Les pressions de la MP

A la MP, les évêques étaient traités de tous les noms d’oiseaux. En des termes durs, les communicants de la MP et des officiels ont invité la Cenco à se consacrer exclusivement à la prière et de laisser les laïcs faire la politique. Certains sont allés loin dans les allusions indiquant que les évêques avaient été payés pour lancer cet appel. Le porte-parole du gouvernement Lambert Mende, lui avait « redouté une collusion » avec l’Opposition et des puissances étrangères. L’appel citoyen était considéré comme un soutien à l’Opposition. Comme pour démontrer qu’en haut lieu cette prise de position de la Cenco était mal prise, le procureur général de la République est sorti de sa réserve, mettant en garde quiconque, quelle que soit sa qualité, inviterait la population à descendre dans la rue, sur pied de la première partie de l’article 64 de la Constitution du 18 février 2016. Sans se faire prier, la Cenco a réagi vigoureusement estimant que ses membres ne pouvaient être considérés comme des agitateurs mais des Pasteurs qui ont à cœur le pays et le bon fonctionnement de la Constitution congolaise. Et à l’article 64, la loi fondamentale dispose : « Tout Congolais a le devoir de faire échec à tout individu ou groupe de personnes qui exercerait le pouvoir par la force ou qui l’exercerait en violation des dispositions de la Constitution ». Dans un élan de bras de fer, la Cenco a écrit : « L’interprétation qui est donnée de l’article 64 met le citoyen face à ses responsabilités», ajoutant qu’aucun évêque ne nourrissait l’intention de renverser le régime en place. Tout ce que les évêques demandent est le respect de la Constitution et des délais constitutionnels prévus par la Constitution. Cette position est réitérée dans le communiqué de Mgr Nicolas Djomo à l’issue des consultations conduites auprès des acteurs politiques pour un processus électoral apaisé.

Quand le Vatican s’en mêle

Selon un évêque, la pression du Vatican se serait ajoutée à celle de la Majorité, à côté des messages de soutien de l’Opposition qui a donné l’illusion d’une synergie. Samedi, le Front citoyen 2016, rassemblement antikabiliste nouvellement mis en place à l’île de Gorée (Sénégal), a annoncé qu’il comptait participer “activement” à l’appel de la Cenco à marcher le 16 février. Une preuve supplémentaire de cette récupération alors que la Majorité a programmé une contremarche dénommée « Marche pour la paix » le même jour. Pour une autre source bien introduite au Centre interdiocésain, le nonce apostolique en place à Kinshasa aurait joué un rôle déterminant dans la position du Vatican. Il aurait, en effet, considéré que « la récupération politicienne » de la marche du 16 février 2016 était évidente. « Cette initiative a suscité des attentes contrastées et démesurées chez nos compatriotes”, écrit le président de la Cenco, Mgr Nicolas Djomo dans une lettre adressée à tous les évêques du pays.
“Les uns y ont vu une action citoyenne aux fins politiques, d’autres ont envisagé une contremarche à la même date” et “le Saint-Siège nous a fermement recommandé de suspendre les initiatives qui peuvent être manipulées pour des fins politiques”, lit-on dans cette lettre datée du 5 janvier, dont l’AFP a obtenu une copie.
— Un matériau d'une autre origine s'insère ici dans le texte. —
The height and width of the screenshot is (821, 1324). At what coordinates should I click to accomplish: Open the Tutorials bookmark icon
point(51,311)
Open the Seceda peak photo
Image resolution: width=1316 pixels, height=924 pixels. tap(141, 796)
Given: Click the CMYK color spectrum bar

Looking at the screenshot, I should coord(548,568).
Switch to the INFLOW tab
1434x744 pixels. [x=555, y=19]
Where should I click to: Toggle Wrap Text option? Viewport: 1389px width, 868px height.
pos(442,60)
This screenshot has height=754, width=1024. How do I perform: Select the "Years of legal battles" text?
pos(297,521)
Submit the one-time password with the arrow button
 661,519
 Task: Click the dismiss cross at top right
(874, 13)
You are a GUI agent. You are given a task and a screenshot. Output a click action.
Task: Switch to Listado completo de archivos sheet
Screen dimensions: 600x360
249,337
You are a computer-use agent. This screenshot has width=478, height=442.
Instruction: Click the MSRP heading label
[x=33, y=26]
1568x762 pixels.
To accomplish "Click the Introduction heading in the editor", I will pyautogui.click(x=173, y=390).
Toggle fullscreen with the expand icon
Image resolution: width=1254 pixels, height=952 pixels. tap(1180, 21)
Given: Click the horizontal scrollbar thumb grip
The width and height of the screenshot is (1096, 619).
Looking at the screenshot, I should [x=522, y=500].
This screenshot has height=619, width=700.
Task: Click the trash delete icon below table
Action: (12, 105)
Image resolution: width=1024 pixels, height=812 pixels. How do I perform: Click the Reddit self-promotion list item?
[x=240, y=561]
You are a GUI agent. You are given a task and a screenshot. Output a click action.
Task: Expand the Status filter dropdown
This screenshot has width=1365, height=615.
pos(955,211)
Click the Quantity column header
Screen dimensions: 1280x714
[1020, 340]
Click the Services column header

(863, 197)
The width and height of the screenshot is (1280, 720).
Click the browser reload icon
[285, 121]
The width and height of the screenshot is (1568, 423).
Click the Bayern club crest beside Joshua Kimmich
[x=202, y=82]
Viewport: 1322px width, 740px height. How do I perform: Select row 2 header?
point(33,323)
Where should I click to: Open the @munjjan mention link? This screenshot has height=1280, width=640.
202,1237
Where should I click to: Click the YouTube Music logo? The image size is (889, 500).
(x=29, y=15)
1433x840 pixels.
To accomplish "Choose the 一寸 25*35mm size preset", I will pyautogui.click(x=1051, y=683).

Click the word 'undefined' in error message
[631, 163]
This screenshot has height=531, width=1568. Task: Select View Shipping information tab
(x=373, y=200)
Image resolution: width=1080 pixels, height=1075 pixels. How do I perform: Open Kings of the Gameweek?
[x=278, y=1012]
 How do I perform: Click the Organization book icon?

Une source confirme l’existence de cette correspondance, ajoutant que le « Vatican n’avait pas laissé d’autres choix aux évêques que de se plier », affirmant que « l’émissaire des institutions dépêché à Rome avait frappé aux bonnes portes et avaient tenu un discours corroboré par le rapport de la nonciature apostolique ». L’AFP, qui cite la correspondance de Mgr Djomo écrit : « Conscient du risque de récupération de notre initiative et d’affrontements éventuels entre les manifestants, il nous a semblé judicieux de surseoir à cette marche », ajoute Mgr Djomo, qui appelle ses pairs à transmettre cette information dans leurs diocèses respectifs. Mais une question demeure, qu’en est-il de la sensibilisation qui avait déjà commencé dans certaines paroisses ? Va-t-elle s’arrêter subitement ?

Un compromis ?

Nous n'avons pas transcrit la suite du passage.